Extract, word for word, the part of the material that opens with the line containing "Where should I" and closes with the last line of the material, both ends included. Leave the pictures out of your answer.

## START Exercise inputs

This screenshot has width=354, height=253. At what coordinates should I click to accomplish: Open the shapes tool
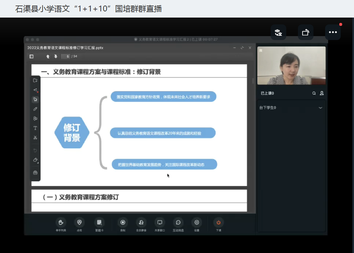point(35,118)
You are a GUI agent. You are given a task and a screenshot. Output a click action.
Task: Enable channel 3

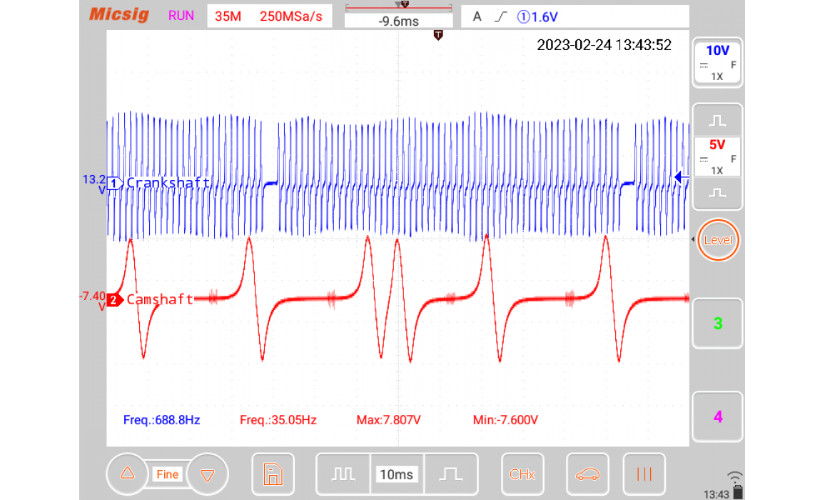coord(717,324)
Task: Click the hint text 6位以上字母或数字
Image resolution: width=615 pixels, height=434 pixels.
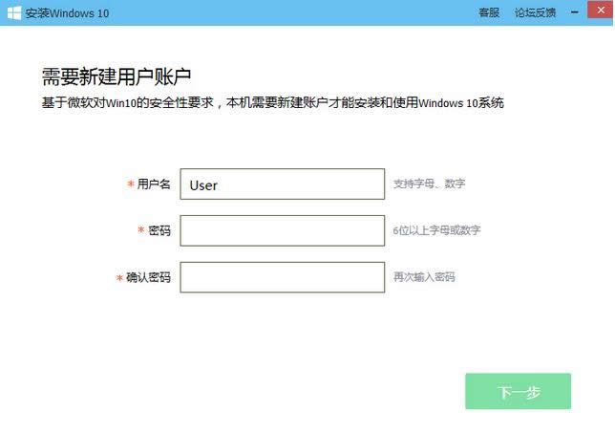Action: tap(436, 230)
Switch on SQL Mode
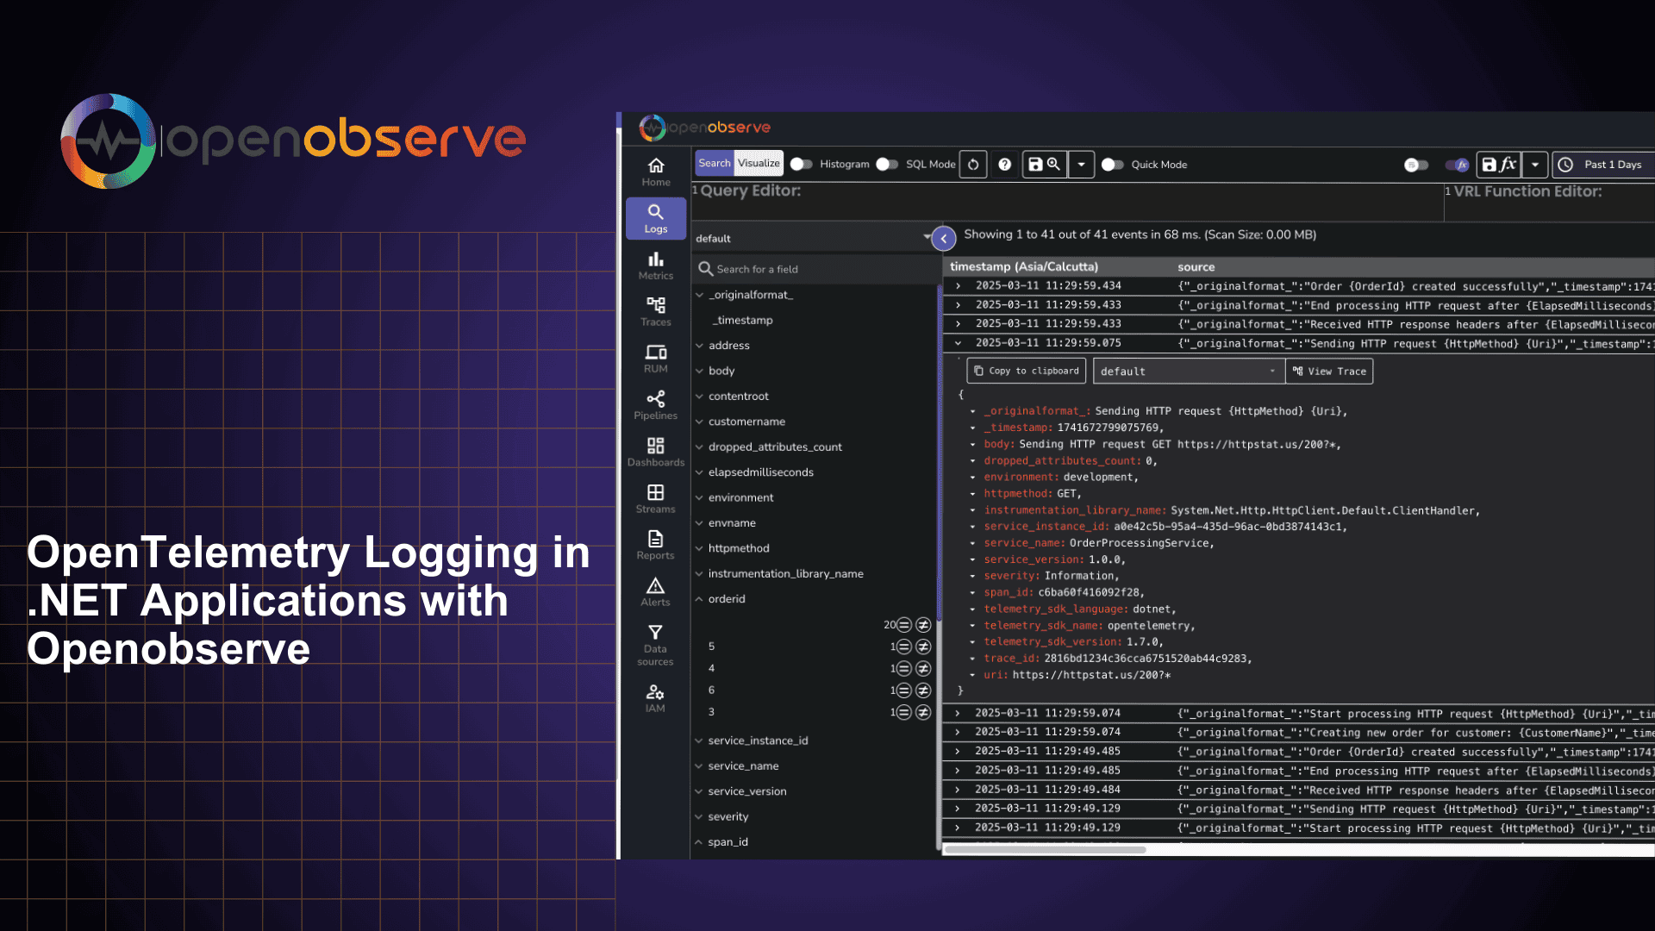 [x=886, y=164]
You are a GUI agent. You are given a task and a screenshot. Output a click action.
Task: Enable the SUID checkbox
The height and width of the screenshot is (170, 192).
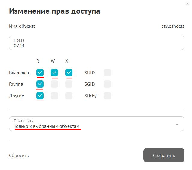point(107,73)
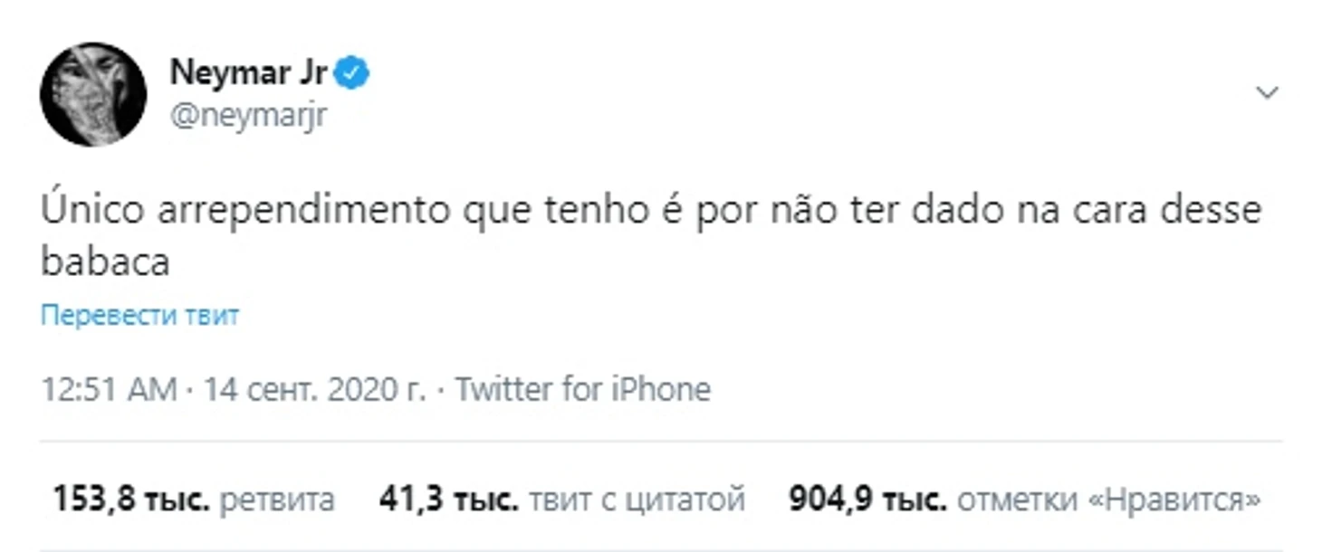
Task: Click the blue verified badge
Action: (353, 74)
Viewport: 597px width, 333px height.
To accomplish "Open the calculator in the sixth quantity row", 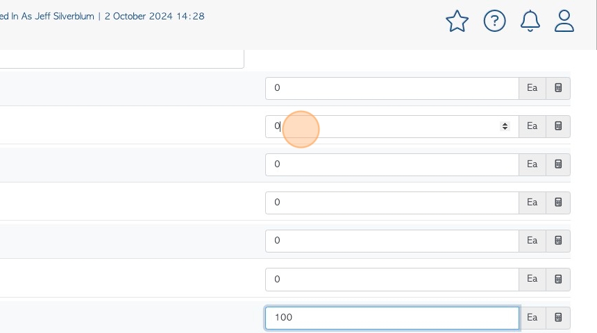I will click(x=558, y=279).
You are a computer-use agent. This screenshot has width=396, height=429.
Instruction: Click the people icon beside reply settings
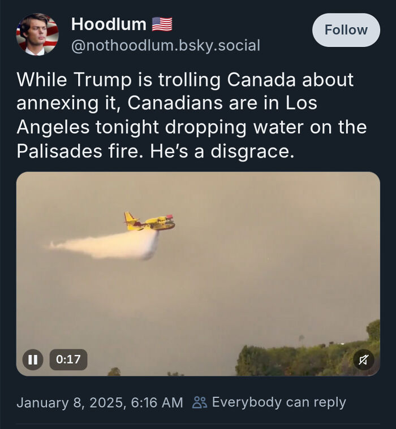tap(200, 402)
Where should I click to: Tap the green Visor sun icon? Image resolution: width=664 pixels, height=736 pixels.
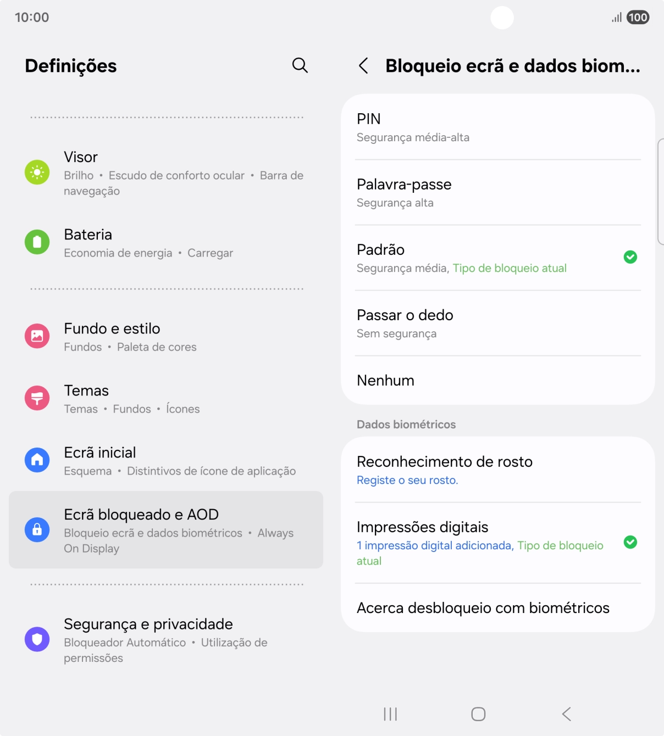(x=37, y=172)
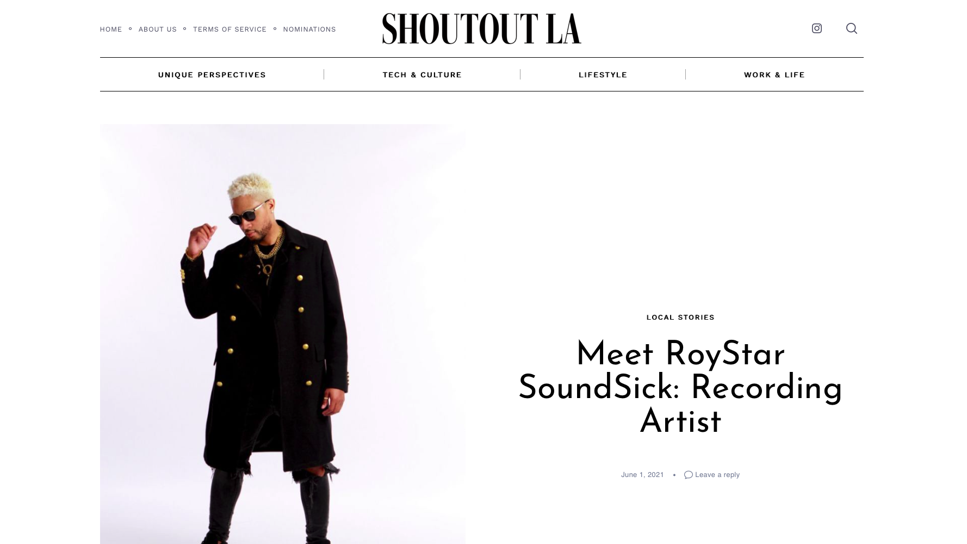Screen dimensions: 967x544
Task: Open the Nominations page
Action: click(309, 29)
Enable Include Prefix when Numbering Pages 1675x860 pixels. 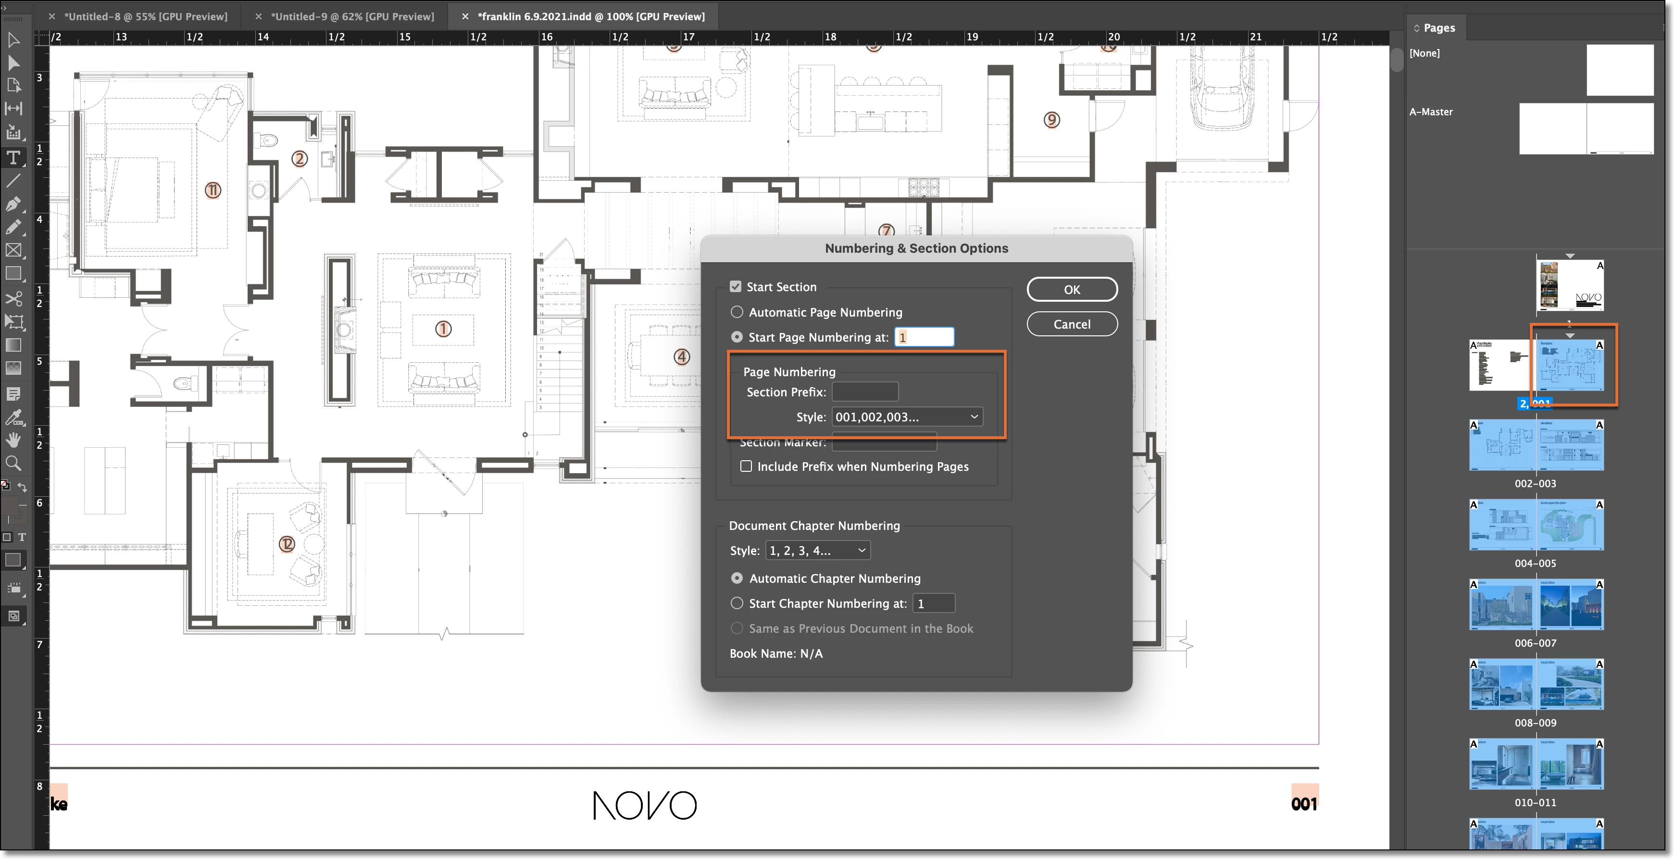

## END Exercise inputs

Output for this exercise –
Where should I click to: Tap the green Visor sun icon? Image resolution: width=664 pixels, height=736 pixels.
(x=37, y=172)
Screen dimensions: 967x544
Task: Open the Nominations page
Action: click(309, 29)
Enable Include Prefix when Numbering Pages 1675x860 pixels. 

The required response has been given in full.